What you have to do: Please copy out, word for word, the passage on the two 2025 Federal Circuit decisions.

Passage provided:
_ _ _
In Actavis Lab’ys FL, Inc. v. United States, 131 F.4th 1345, 1353 (Fed. Cir. 2025) the Federal Circuit agreed “with the trial court’s conclusion that Actavis may deduct its Hatch-Waxman litigation expenses as ordinary and necessary business expenses.” This was hardly a surprise, given the Third Circuit’s similar holding in Mylan Inc. v. Comm’r of Internal Revenue, 76 F.4th 230, 233-38 (3d Cir. 2023), but it’s an interesting read with a concise background of the Hatch-Waxman process. While the nuances of tax law are probably not our reader’s primary interests, the decision was interesting in that it rejected an argument that ANDA litigation was an expense occurred in obtaining capital, holding “the origin of the claim in Hatch-Waxman litigation is a patent claim brought by the NDA holder, and not the pursuit of effective FDA approval of an ANDA sought by the ANDA filer” because “the issues in the litigation and the issues in the regulatory approval process are different, and they are resolved by different decision-makers.” It similarly noted the “intangible asset sought by the ANDA filer is final, effective approval of the ANDA itself – and acquisition of that asset is not facilitated by Hatch-Waxman litigation.”
In Regeneron Pharms., Inc. v. Mylan Pharms. Inc., 130 F.4th 1372 (Fed. Cir. 2025) the court affirmed a WDVA court’s denial of Regeneron’s motion for preliminary injunction, finding the trial court correctly held that the separate listing of “VEGF antagonist” and “buffer” required two separate components and could not read on a self-buffering antagonist.
_ _ _
Records provided:
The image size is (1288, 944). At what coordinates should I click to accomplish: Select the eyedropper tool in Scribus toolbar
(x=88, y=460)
_ _ _
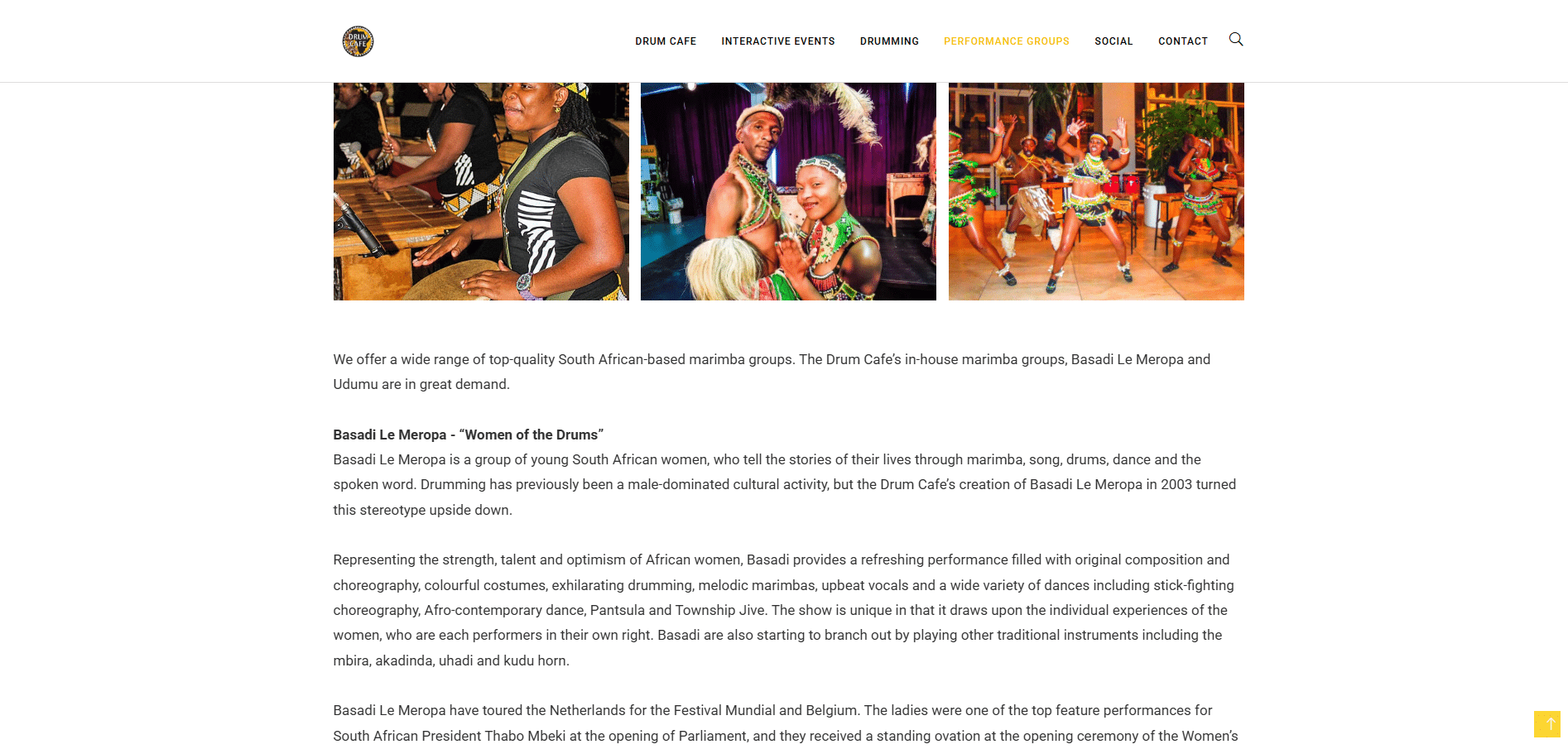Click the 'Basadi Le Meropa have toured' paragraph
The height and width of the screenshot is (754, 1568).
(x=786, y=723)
_ _ _
Written response:
In Actavis Lab’ys FL, Inc. v. United States, 131 F.4th 1345, 1353 (Fed. Cir. 2025) the Federal Circuit agreed “with the trial court’s conclusion that Actavis may deduct its Hatch-Waxman litigation expenses as ordinary and necessary business expenses.” This was hardly a surprise, given the Third Circuit’s similar holding in Mylan Inc. v. Comm’r of Internal Revenue, 76 F.4th 230, 233-38 (3d Cir. 2023), but it’s an interesting read with a concise background of the Hatch-Waxman process. While the nuances of tax law are probably not our reader’s primary interests, the decision was interesting in that it rejected an argument that ANDA litigation was an expense occurred in obtaining capital, holding “the origin of the claim in Hatch-Waxman litigation is a patent claim brought by the NDA holder, and not the pursuit of effective FDA approval of an ANDA sought by the ANDA filer” because “the issues in the litigation and the issues in the regulatory approval process are different, and they are resolved by different decision-makers.” It similarly noted the “intangible asset sought by the ANDA filer is final, effective approval of the ANDA itself – and acquisition of that asset is not facilitated by Hatch-Waxman litigation.”
In Regeneron Pharms., Inc. v. Mylan Pharms. Inc., 130 F.4th 1372 (Fed. Cir. 2025) the court affirmed a WDVA court’s denial of Regeneron’s motion for preliminary injunction, finding the trial court correctly held that the separate listing of “VEGF antagonist” and “buffer” required two separate components and could not read on a self-buffering antagonist.